Sermons/Speeches/Writings
I Have a Dream:
Writings and Speeches That Changed the World, Special 75th Anniversary Edition, by Martin Luther King,
Jr. (1992: HarperSanFrancisco, 256 pp.)
This anniversary edition commemorates Dr. King’s birth in
1929 and contains what Coretta Scott King calls in her foreword “many of what I
consider to be my husband’s most important writings and orations.” With a
chronology of Dr. King’s life and an introduction to each entry to place it in
its historical context, this small volume serves as a useful companion to his
collection of sermons.
One of the most significant speeches is, “Where Do We Go from Here?” which King gave in 1967 when the Vietnam War was eroding the promise of the Great Society. Forty years later, the speech is still relevant in its comprehensive and radical critique of our economic system and its condemnation of economic injustice. King says, “If our nation can spend thirty-five billion dollars a year to fight an unjust war in Vietnam, and twenty billion dollars to put a man on the moon, it can spend billions of dollars to put God’s children on their own two feet here on earth.”
The war we are fighting has changed, as have the dollar
amounts, but the affront to justice remains.
Strength to Love,
by Martin Luther King, Jr. (2004: Augsburg
Fortress Publishers, 158 pp.)
In this, his first printed volume of sermons, all preached
around the time of the Montgomery
bus boycott in 1955-56, Dr. King writes that “in these sermons I have sought to
bring the Christian message to bear on the social evils that cloud our day and
the personal witness and discipline required.” While a number of references and
situations may be dated, the essential relevance of the message and messenger
remains timeless.
Classics
The Other America,
by Michael Harrington. Reprint Edition. (1997: Scribner, 252 pp.)

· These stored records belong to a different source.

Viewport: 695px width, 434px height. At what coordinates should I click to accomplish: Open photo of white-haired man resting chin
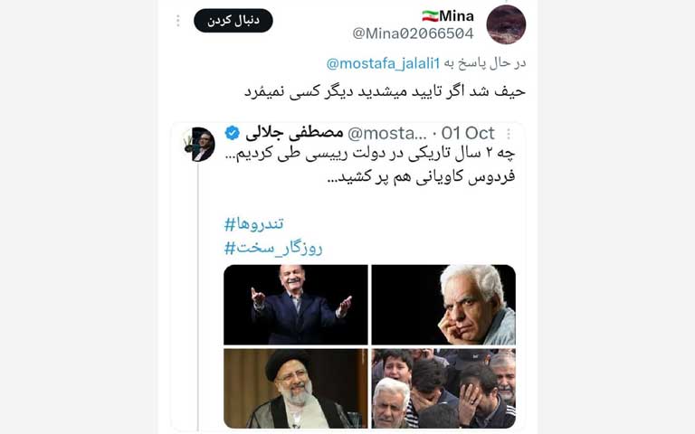pos(443,305)
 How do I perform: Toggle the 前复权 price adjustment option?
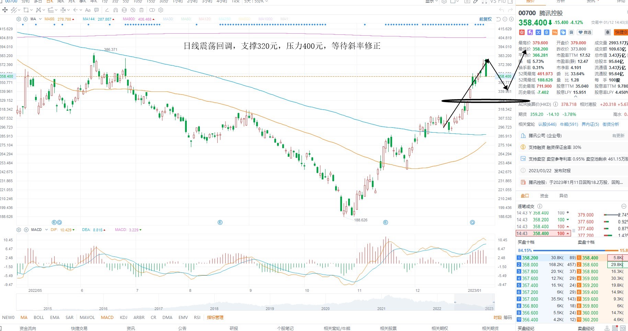tap(486, 19)
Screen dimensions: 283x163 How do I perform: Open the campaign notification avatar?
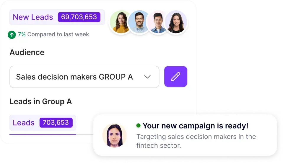coord(114,135)
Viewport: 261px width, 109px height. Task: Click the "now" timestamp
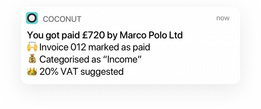[223, 18]
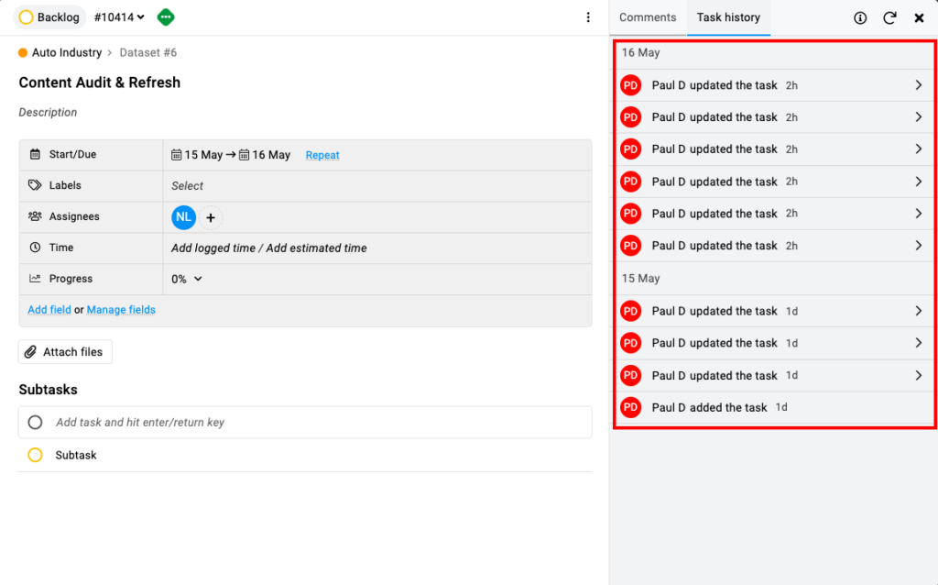Open the Manage fields link

(x=121, y=310)
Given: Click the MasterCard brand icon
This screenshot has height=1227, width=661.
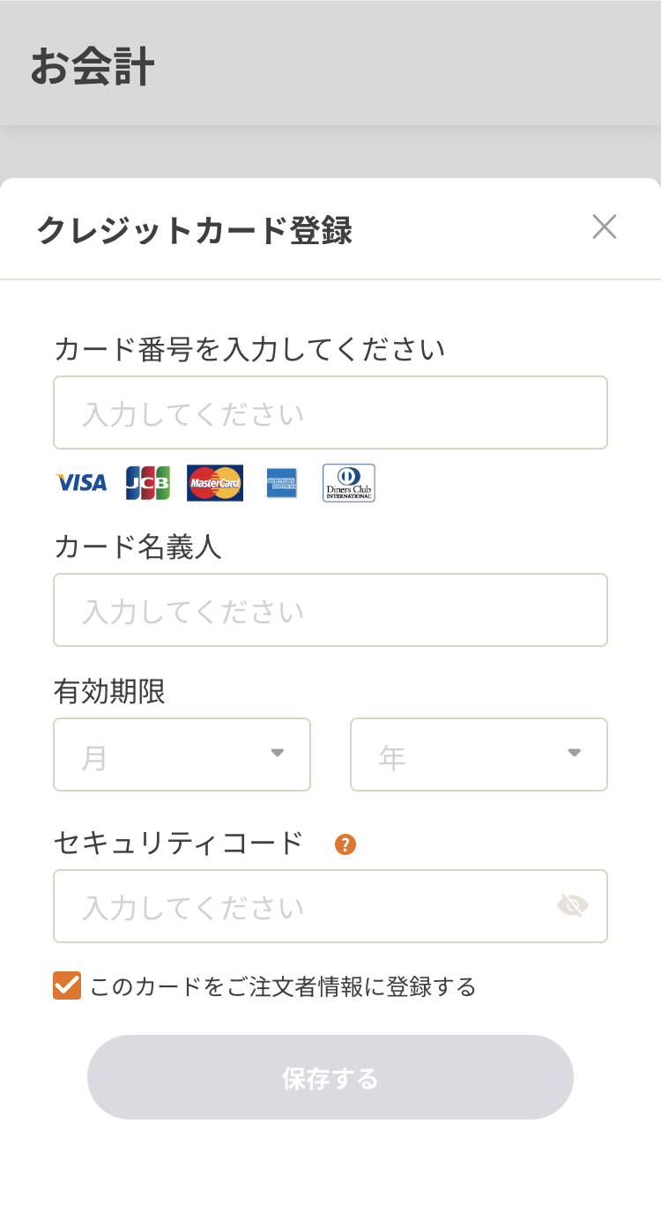Looking at the screenshot, I should click(214, 483).
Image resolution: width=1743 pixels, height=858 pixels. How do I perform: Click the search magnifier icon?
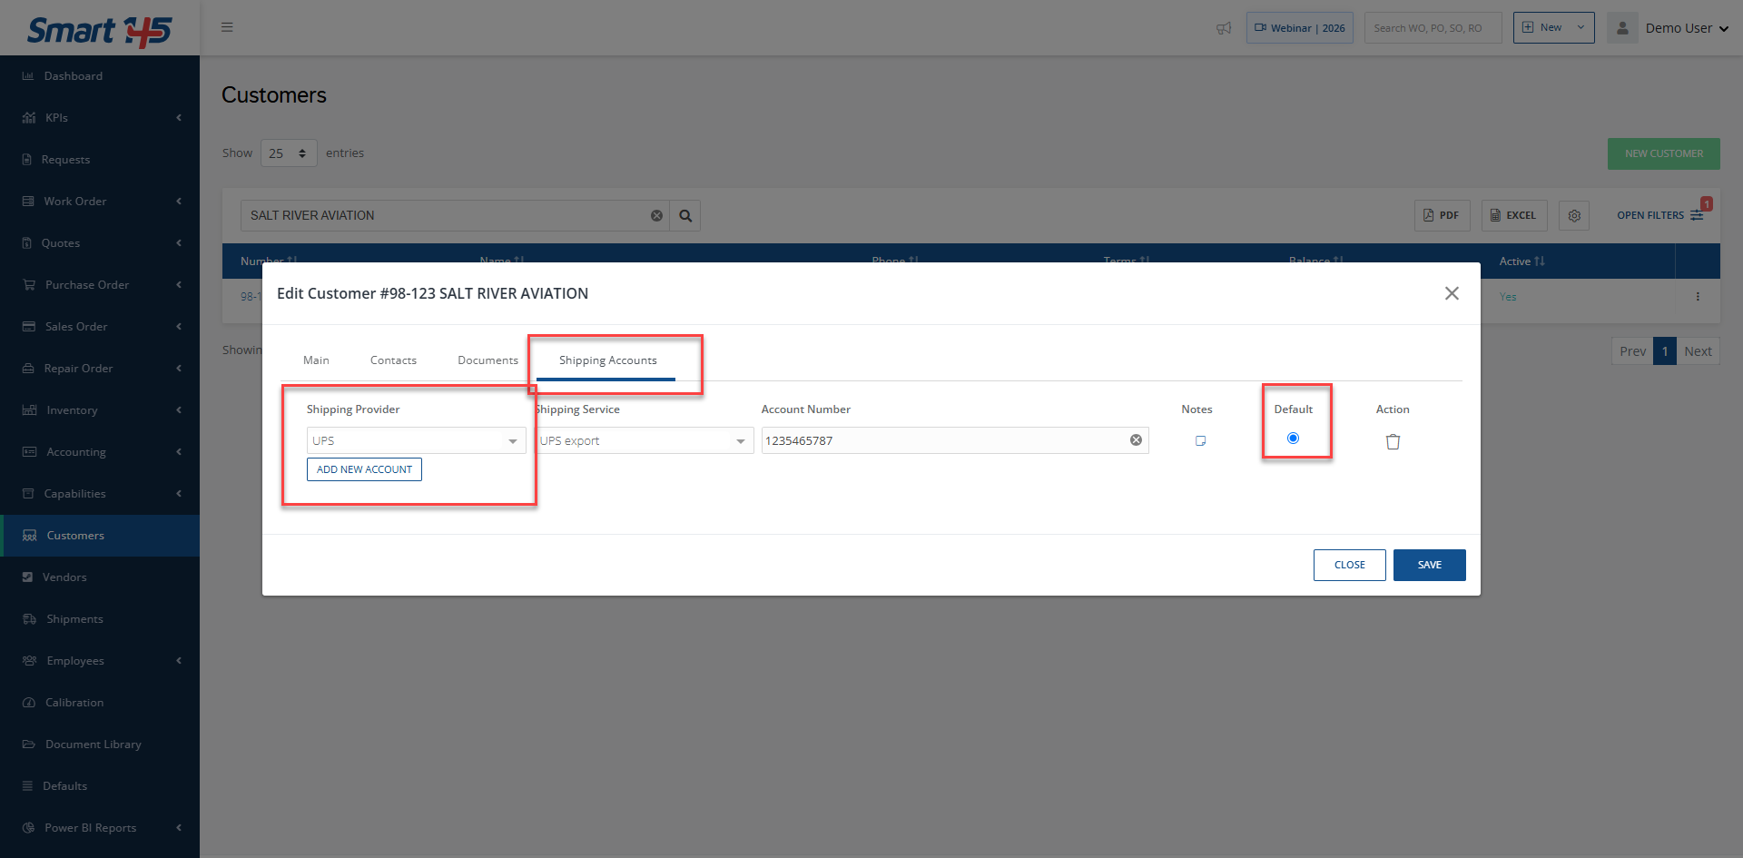pos(685,215)
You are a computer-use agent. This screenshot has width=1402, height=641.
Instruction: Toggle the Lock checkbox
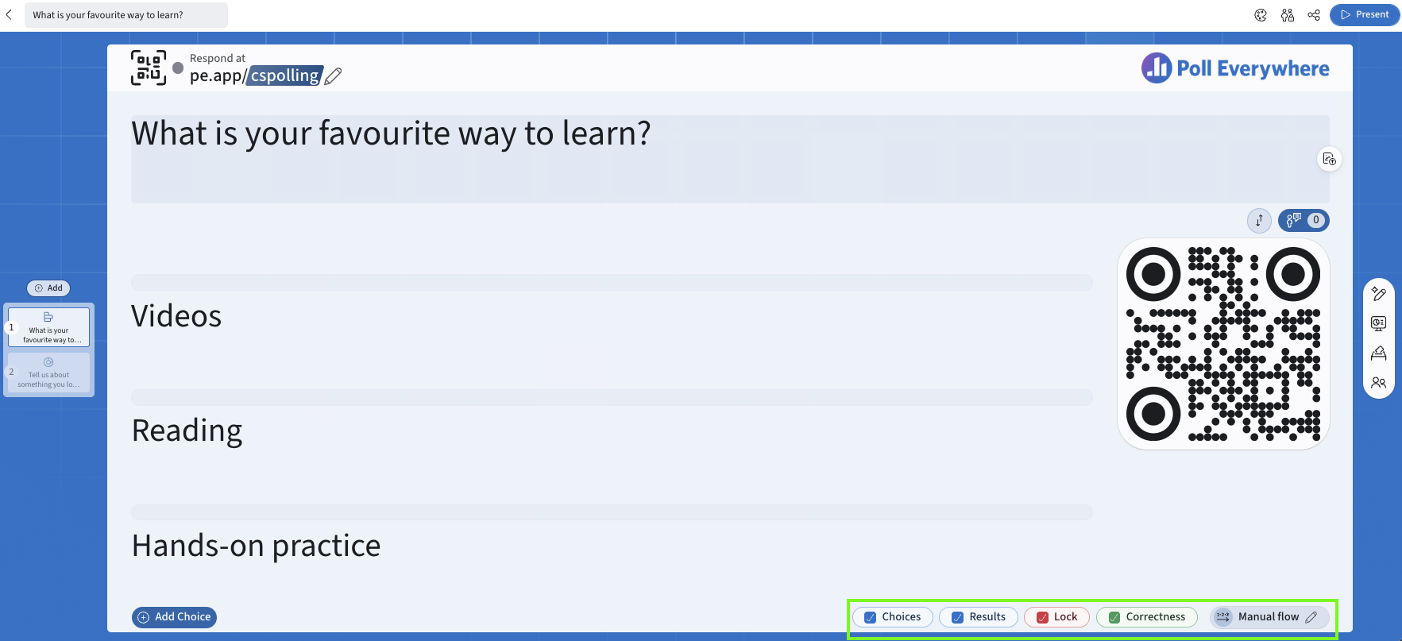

First published in 1962, Michael Harrington’s devastating exposure
of the underside of American society is traditionally credited with
contributing to the impetus for the War on Poverty. This 1997 reprint edition
contains an introduction by Irving Howe and an Afterward by Harrington. The poverty
data have changed since Harrington first gave voice to his “sense of outrage” 45
years ago, but his analysis remains depressingly on target.
Back then, he warned of “a most dangerous problem: an enormous
concentration of young people who, if they do not receive immediate help, may
well be the source of a kind of hereditary poverty new to American society.” Perhaps
even more to the point today than when Harrington first wrote the book is this stinging
indictment: “It is one of the terrible ironies of political life in America that
there are social problems that could be dealt with, where the basic research
has been done and the techniques of solution demonstrated, but where there is
no political force strong enough to enforce progress.”
A Theory of Justice,
by John Rawls. Revised Edition. (1999: Belknap Press, 560 pp.)
In what is often considered to be the twentieth
century’s definitive work on moral and political philosophy, Rawls defines
“justice as fairness.” By employing the concept of a “veil of ignorance,” i.e.,
no one knows what his or her place in society will be, Rawls maintains that a rational
person “would choose two rather different principles: the first requires
equality in the assignment of basic rights and duties, while the second holds
that social and economic inequalities, for example, inequalities of wealth and
authority, are just only if they result in compensating benefits for everyone,
and in particular for the least advantaged members of society.”